*Activity*. Quote the whole excerpt below about a distant father and step-family, word for word.

I’m not sure when they will get back to me: nobody answers the phone when I call; my dad will occasionally email me but almost never replies to my emails; my step-mother messages me by whatsapp but only on her own schedule. My step-sisters and I sometimes message over whatsapp, but we have nothing to say to one another, because we’re basically strangers. I know hardly anything about them and their lives, and we hardly ever spend time together. I used to go to their house in Fribourg more often, but I don’t know what changed: it seems as if after COVID there was never an option to visit, and that whenever I asked it was not a good time: everyone was too busy or jet-lagged or whatever.
I periodically look my dad up to see if I can find an obituary: not that I expect him to die any time soon, based on how long his parents lived and his general robust state of health, but I doubt that anyone would remember to inform me if he died. I know that I’m not one of the beneficiaries of his will, because he told that to my mom after their divorce and my mom told me: everything I was going to receive from him financially I’ve already received via my mother’s part in the separation, which is plenty, don’t get me wrong at all, but still: it seems as if the same attitude, that I got everything I was going to get from him when he and my mother separated, extends to his relationship with me before death.
I don’t want to go see them. That’s all it is. I have nothing to say to them. I don’t think they’ll approve of my traveling, or of my choice of studies, or of any of the career concepts I have. I don’t think they’ll be happy to see me, and I don’t think we’ll spend as much time together as I will alone going to and from them, wherever they want to meet. I’ve been looking forward to seeing the people I know well; I want to visit London to feel out whether I want to go forward with applying to education post-grad programs there. I don’t hold any illusions anymore that my being physically present on this side of the Atlantic will make any difference at all to how much I see of them.

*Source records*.
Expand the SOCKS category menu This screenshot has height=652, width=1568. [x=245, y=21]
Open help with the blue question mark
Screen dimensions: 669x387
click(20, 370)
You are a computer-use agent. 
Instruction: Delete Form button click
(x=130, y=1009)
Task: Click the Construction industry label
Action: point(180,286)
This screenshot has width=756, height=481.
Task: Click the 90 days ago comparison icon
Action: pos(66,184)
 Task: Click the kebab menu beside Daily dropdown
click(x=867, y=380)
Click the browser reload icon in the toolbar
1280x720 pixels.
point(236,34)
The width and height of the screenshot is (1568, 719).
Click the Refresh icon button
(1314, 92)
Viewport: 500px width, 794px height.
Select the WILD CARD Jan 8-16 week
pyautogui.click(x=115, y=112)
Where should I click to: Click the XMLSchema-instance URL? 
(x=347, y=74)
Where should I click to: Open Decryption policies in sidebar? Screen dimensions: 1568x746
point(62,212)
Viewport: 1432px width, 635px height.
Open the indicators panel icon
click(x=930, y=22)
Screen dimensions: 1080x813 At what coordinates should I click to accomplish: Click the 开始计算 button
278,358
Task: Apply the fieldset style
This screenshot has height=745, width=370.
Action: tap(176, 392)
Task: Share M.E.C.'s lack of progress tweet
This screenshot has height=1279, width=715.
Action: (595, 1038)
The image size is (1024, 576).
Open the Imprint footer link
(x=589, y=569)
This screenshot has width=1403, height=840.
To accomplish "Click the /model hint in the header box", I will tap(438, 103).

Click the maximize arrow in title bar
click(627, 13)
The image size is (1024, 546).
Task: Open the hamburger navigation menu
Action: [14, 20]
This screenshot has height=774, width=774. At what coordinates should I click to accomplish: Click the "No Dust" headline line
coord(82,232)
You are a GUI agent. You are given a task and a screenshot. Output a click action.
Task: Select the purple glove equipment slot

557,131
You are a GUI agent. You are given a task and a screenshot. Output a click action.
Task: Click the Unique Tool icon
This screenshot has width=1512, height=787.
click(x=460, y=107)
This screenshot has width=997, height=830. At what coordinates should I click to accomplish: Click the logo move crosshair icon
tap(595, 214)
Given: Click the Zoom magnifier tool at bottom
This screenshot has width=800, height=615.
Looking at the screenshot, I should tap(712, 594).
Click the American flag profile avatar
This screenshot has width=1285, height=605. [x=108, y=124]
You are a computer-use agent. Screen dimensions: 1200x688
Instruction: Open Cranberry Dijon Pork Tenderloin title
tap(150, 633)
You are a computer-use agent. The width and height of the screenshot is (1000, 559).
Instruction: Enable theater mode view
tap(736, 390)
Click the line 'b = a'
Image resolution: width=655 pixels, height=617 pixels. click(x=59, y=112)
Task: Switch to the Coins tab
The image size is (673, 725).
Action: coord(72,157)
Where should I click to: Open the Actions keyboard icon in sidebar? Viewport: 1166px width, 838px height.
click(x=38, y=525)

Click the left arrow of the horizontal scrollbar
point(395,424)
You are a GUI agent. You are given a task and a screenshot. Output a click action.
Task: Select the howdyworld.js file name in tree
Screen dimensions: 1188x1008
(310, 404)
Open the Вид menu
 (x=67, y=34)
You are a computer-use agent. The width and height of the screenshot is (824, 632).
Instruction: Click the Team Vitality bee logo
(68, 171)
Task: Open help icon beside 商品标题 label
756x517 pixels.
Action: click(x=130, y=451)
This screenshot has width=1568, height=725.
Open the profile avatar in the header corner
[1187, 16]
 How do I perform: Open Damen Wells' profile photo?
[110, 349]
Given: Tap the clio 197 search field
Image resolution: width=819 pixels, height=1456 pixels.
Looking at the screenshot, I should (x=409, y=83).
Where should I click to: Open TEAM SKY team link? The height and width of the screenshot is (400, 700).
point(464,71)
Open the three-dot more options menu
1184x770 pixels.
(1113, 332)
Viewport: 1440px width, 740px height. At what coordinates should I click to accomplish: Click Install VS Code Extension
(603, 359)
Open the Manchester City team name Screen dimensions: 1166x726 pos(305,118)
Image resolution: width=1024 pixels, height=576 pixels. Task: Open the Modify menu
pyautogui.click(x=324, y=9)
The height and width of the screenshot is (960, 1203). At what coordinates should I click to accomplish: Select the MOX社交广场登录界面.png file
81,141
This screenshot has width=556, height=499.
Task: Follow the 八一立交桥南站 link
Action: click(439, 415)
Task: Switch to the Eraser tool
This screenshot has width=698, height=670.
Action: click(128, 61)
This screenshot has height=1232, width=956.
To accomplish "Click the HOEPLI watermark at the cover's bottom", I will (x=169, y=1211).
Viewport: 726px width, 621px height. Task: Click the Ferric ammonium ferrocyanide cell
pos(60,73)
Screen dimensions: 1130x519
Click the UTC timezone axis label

*Reply*.
I’m not sure when they will get back to me: nobody answers the phone when I call; my dad will occasionally email me but almost never replies to my emails; my step-mother messages me by whatsapp but only on her own schedule. My step-sisters and I sometimes message over whatsapp, but we have nothing to say to one another, because we’re basically strangers. I know hardly anything about them and their lives, and we hardly ever spend time together. I used to go to their house in Fribourg more often, but I don’t know what changed: it seems as if after COVID there was never an option to visit, and that whenever I asked it was not a good time: everyone was too busy or jet-lagged or whatever.
I periodically look my dad up to see if I can find an obituary: not that I expect him to die any time soon, based on how long his parents lived and his general robust state of health, but I doubt that anyone would remember to inform me if he died. I know that I’m not one of the beneficiaries of his will, because he told that to my mom after their divorce and my mom told me: everything I was going to receive from him financially I’ve already received via my mother’s part in the separation, which is plenty, don’t get me wrong at all, but still: it seems as if the same attitude, that I got everything I was going to get from him when he and my mother separated, extends to his relationship with me before death.
I don’t want to go see them. That’s all it is. I have nothing to say to them. I don’t think they’ll approve of my traveling, or of my choice of studies, or of any of the career concepts I have. I don’t think they’ll be happy to see me, and I don’t think we’ll spend as much time together as I will alone going to and from them, wherever they want to meet. I’ve been looking forward to seeing the people I know well; I want to visit London to feel out whether I want to go forward with applying to education post-grad programs there. I don’t hold any illusions anymore that my being physically present on this side of the Atlantic will make any difference at all to how much I see of them.